Latent class analysis of imaging and clinical respiratory parameters from patients with COVID-19-related ARDS identifies recruitment subphenotypes

Daan F L Filippini  1 Elisa Di Gennaro  2   3 Rombout B E van Amstel  2 Ludo F M Beenen  4 Salvatore Grasso  5 Luigi Pisani  6   7 Lieuwe D J Bos  2   8   9 Marry R Smit  2
Affiliations

Latent class analysis of imaging and clinical respiratory parameters from patients with COVID-19-related ARDS identifies recruitment subphenotypes

Daan F L Filippini et al. Crit Care. .

Abstract

Background: Patients with COVID-19-related acute respiratory distress syndrome (ARDS) require respiratory support with invasive mechanical ventilation and show varying responses to recruitment manoeuvres. In patients with ARDS not related to COVID-19, two pulmonary subphenotypes that differed in recruitability were identified using latent class analysis (LCA) of imaging and clinical respiratory parameters. We aimed to evaluate if similar subphenotypes are present in patients with COVID-19-related ARDS.

Methods: This is the retrospective analysis of mechanically ventilated patients with COVID-19-related ARDS who underwent CT scans at positive end-expiratory pressure of 10 cmH2O and after a recruitment manoeuvre at 20 cmH2O. LCA was applied to quantitative CT-derived parameters, clinical respiratory parameters, blood gas analysis and routine laboratory values before recruitment to identify subphenotypes.

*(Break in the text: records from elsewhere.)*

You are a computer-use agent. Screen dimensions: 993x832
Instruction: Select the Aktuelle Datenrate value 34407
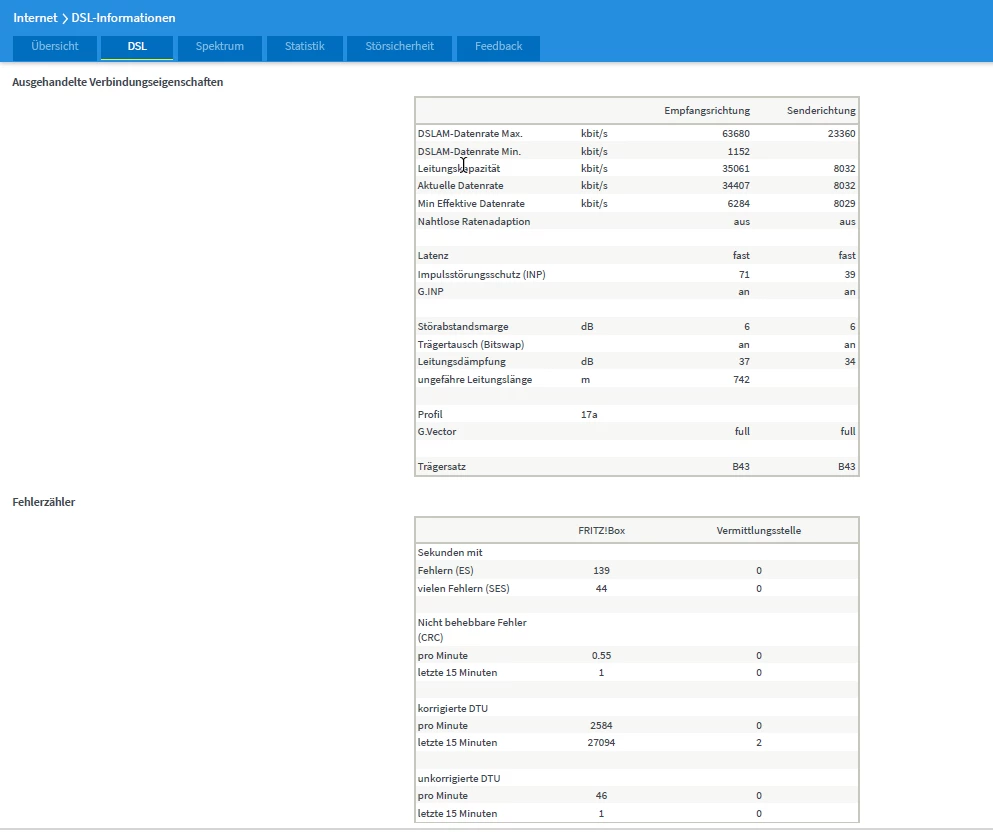[734, 186]
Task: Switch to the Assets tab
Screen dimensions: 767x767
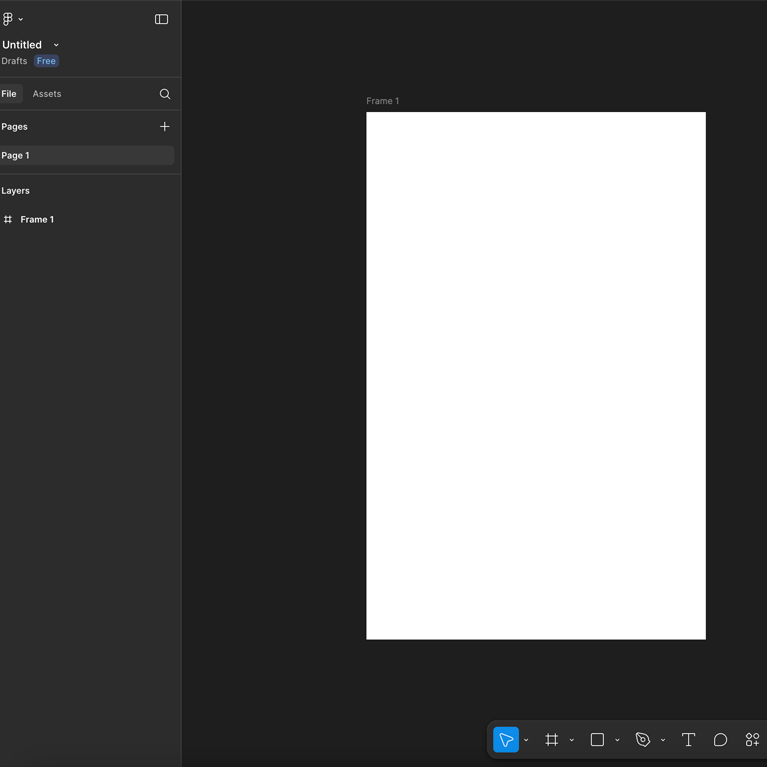Action: point(47,94)
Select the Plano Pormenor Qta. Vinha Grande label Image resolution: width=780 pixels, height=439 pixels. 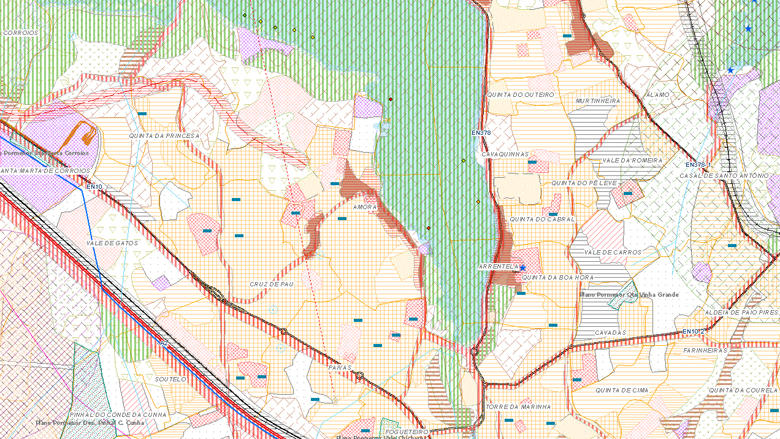pos(629,295)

Results: 99 patients were included. Using 12 variables, a two-class LCA model was identified as best fitting. Subphenotype 2 (recruitable) was characterized by a lower PaO2/FiO2, lower normally aerated lung volume and lower compliance as opposed to a higher non-aerated lung mass and higher mechanical power when compared to subphenotype 1 (non-recruitable). Patients with subphenotype 2 had more decrease in non-aerated lung mass in response to a standardized recruitment manoeuvre (p = 0.024) and were mechanically ventilated longer until successful extubation (adjusted SHR 0.46, 95% CI 0.23-0.91, p = 0.026), while no difference in survival was found (p = 0.814).

Conclusions: A recruitable and non-recruitable subphenotype were identified in patients with COVID-19-related ARDS. These findings are in line with previous studies in non-COVID-19-related ARDS and suggest that a combination of imaging and clinical respiratory parameters could facilitate the identification of recruitable lungs before the manoeuvre.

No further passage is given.